▸ What is required: Filter the records below down to the lines that contain the word "Where", and copy each of those lines.
===== Supplied information
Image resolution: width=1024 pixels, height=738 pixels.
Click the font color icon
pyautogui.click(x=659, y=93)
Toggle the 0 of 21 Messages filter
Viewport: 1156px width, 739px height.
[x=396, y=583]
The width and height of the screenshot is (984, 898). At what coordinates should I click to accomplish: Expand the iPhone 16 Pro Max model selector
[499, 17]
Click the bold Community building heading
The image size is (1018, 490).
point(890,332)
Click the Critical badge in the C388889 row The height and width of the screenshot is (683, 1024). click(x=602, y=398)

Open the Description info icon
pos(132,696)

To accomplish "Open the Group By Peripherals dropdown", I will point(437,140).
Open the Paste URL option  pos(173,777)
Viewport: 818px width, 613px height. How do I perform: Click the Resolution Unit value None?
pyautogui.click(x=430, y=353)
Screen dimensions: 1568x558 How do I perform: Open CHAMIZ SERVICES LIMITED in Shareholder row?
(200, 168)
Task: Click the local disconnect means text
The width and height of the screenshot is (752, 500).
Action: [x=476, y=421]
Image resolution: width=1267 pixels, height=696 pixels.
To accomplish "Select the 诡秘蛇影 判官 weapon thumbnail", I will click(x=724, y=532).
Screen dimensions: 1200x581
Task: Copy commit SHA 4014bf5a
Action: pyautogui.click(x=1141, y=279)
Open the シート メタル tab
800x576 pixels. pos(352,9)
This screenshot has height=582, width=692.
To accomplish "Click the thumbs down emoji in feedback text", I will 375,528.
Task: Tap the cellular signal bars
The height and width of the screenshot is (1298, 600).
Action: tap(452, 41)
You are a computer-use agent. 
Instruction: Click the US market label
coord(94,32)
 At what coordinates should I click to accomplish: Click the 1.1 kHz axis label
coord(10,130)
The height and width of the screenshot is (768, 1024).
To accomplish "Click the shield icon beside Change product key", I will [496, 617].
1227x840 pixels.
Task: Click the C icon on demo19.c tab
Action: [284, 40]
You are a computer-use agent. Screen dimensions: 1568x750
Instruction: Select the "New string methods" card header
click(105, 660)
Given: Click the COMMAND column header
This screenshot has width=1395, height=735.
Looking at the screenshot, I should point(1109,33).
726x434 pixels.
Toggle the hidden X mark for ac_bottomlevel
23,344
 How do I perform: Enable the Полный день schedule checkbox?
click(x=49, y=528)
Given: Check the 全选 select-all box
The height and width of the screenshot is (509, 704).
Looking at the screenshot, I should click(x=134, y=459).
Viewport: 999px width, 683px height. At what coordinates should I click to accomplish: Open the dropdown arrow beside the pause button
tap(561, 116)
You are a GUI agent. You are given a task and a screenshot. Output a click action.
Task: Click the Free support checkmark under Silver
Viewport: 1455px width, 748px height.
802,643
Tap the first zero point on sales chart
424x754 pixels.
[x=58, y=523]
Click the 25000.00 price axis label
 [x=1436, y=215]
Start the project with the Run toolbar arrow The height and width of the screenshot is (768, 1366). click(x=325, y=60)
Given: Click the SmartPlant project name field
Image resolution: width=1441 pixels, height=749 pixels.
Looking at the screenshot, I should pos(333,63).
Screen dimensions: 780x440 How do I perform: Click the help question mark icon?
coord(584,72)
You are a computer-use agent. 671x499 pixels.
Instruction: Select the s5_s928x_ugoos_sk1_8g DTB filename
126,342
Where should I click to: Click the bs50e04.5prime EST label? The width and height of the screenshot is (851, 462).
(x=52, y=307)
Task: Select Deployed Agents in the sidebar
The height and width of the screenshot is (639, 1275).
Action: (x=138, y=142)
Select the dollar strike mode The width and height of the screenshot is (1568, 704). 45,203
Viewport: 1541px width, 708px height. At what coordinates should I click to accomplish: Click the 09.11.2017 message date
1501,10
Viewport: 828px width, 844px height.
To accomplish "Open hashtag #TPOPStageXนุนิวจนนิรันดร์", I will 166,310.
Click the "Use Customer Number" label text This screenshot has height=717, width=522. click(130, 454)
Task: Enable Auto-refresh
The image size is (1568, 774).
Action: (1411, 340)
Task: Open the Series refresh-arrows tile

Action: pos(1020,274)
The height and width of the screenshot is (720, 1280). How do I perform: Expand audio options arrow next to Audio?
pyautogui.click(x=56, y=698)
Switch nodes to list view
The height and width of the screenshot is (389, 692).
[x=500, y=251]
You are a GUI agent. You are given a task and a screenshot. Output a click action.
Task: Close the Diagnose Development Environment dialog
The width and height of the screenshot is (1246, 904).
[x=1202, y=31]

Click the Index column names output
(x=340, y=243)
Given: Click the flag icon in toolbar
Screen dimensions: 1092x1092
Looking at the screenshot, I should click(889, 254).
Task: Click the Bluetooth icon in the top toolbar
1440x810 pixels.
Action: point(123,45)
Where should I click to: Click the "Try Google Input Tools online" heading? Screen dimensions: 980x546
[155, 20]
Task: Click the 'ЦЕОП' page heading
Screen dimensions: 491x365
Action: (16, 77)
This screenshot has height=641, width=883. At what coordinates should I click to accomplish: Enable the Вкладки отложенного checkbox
==========
▸ Exercise answer:
Where should I click to: Click the bs50e04.5prime EST label? The width and height of the screenshot is (851, 462).
Where should I click to: Click the "Try Google Input Tools online" heading? Screen dimensions: 980x546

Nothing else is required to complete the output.